I feed healthy alternatives and it seems to work.
If I do pasta, I do whole wheat. If I do sandwiches its on whole wheat bread ( I often make myself) with lean meats, often chicken I cooked the day before. We do deli trays once a week. Some whole wheat crackers, cold veg and dip, lean ham or cooked chicken or turkey. Kids love it!
I make mac and cheese once a week. I make it from scratch and add cauliflour puree into the cheese sauce.
I make pizzas. With whole wheat wraps, real cheese, veggies and ham. Or I make zucchini look like pepperoni.
There are lots of ways to make great lunches that look and taste like what the kids are used to.
And if all else fails, stick to your guns. If they don't eat it, then they go hungry. That's life. Just wait until they get to school. Schools now have "nutrition breaks" not recess. They teach the kids to eat their healthy food first and discourage any thing junk like. We had a kindergarten teacher last year that wouldn't allow juice boxes in the class room. All garbage came home and my daughter told me she wasn't aloud to bring cookies to school.

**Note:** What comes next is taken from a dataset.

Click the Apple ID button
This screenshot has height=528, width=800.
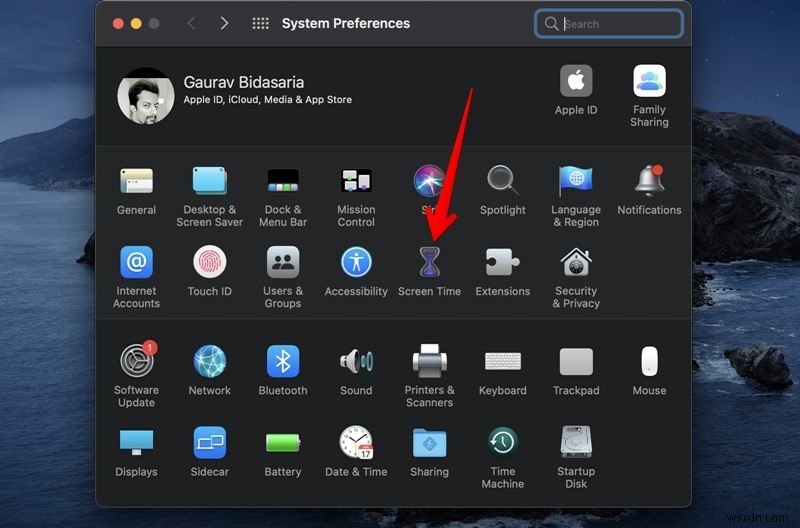(576, 82)
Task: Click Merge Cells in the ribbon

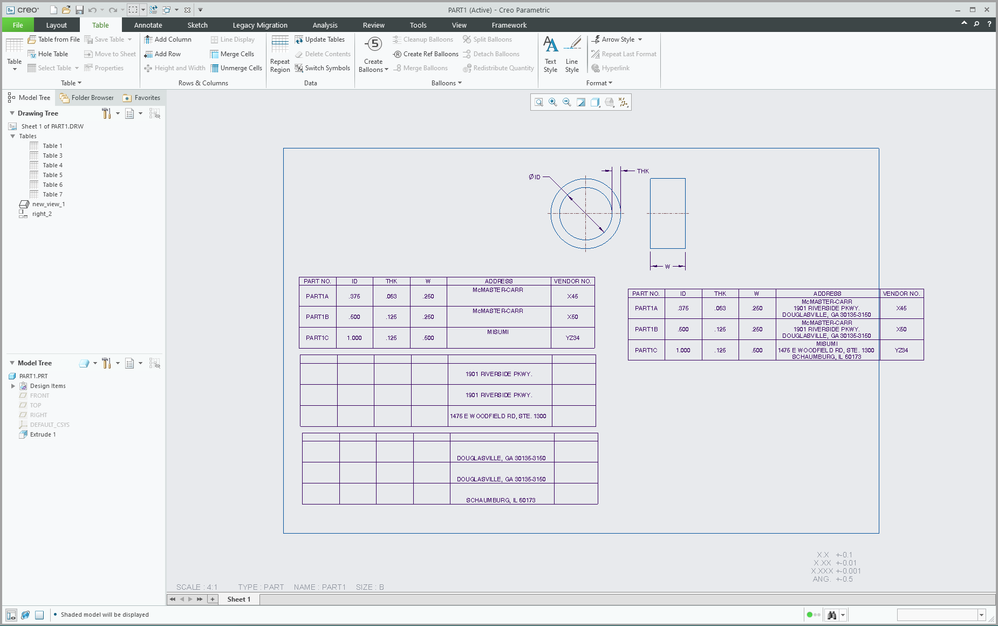Action: (231, 54)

I wouldn't go to a bagged lunch program. You would need to reduce your prices for parents to justify it. And you will get kids that have cookies and others that have all fruit. Johnny will want Suzy's cookie and will get upset that he doesn't have one. It's just a problem starter as far as I'm concerned.
Start involving the kids in the menu. Find out favorite foods, write them all down and work together to decide how you can make the food healthy.
Maybe hamburgers can be chicken burgers, or chicken wraps. Maybe French fries can be roasted potatoes, or home made sweet potatoe fries. Maybe spaghetti and sauce can be a home made sauce with roasted veg in it.
Don't stress about it.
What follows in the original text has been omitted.